I know it's cheap, but sensitization will affect a slowly increasing significant proportion of people.
Nickel is an important cause of allergic contact dermatitis (ACD) in the general population, both among children and adults, with a worldwide prevalence of around 8.6%. The prevalence among young females is even higher, around 17%. (https://www.ncbi....047925/)
I find old cupro nickel coinage very much less allergic - and pure Nickel I can tell within seconds.
Is there any way we could reduce these debilitating effects? - maybe plate cupronickel, or stainless - it seems OK if in solid solution with another metal.


Aug 06, 2019
Hi, #An, is there significant correlation between nickel-related ACD and zinc deficiency / poor uptake ?

Aug 07, 2019
Why is Nickel so often used when it causes serious health problems?

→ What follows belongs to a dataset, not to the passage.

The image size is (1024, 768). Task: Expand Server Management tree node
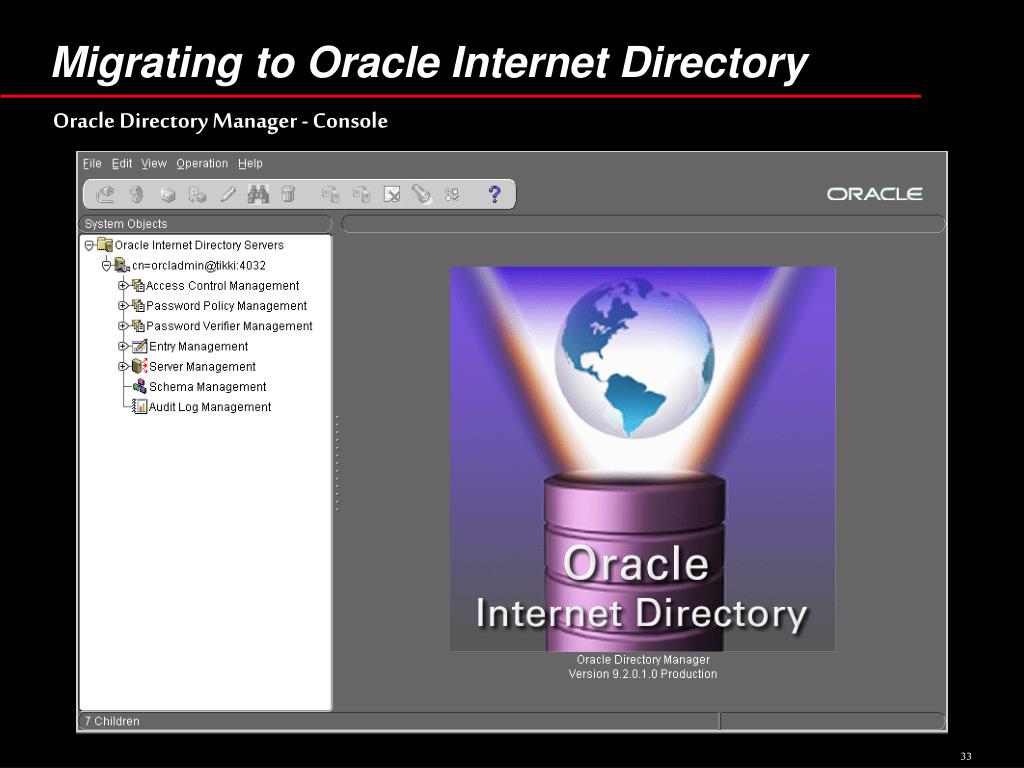click(x=122, y=366)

"Nickel is one of the most abundant elements on earth. It is hard, yet malleable, magnetic at room temperature, and a relatively good conductor of electricity and heat. Most notably, nickel is highly corrosion resistant, which provides for a variety of uses by industry."

Nickel is used by many enzymes; we need it in food. It is also excreted so that we have a good balance: "The average daily exposure does not pose a threat to human health. Most of the nickel absorbed every day by humans is removed by the kidneys and passed out of the body through urine or is eliminated through the gastrointestinal tract without being absorbed. Nickel is not a cumulative poison, but larger doses or chronic inhalation exposure may be toxic, even carcinogenic, and constitute an occupational hazard.[95]" [ https://en.wikipe...cal_role ]

So, not a problem. Your link does not work, but seriously: allergies?

Aug 07, 2019
- ctd -

That is like complaining that people like cats or nuts, despite that some people are allergic to those. Sure, we could wish allergies do not exist, and we can avoid allergens when necessary. But is it a "serious" problem, in proportion? (Some allergies, like nut allergy, can kill...)

Aug 07, 2019
Sorry, the link is a couple of characters too long: https://www.ncbi....3047925/
I think that an allergy rate of 8.6% is a serious concern and was asking how it could be reduced by carefull alloying, not an outright ban. The rate of allergy is not set at a particular figure, it increases due to sensitisation. Once an individual has become sensitized to nickel, it will be a life-long condition
The paper above concludes: Nickel is the most common sensitizing agent worldwide. Allergic contact dermatitis due to this metal represents great morbidity.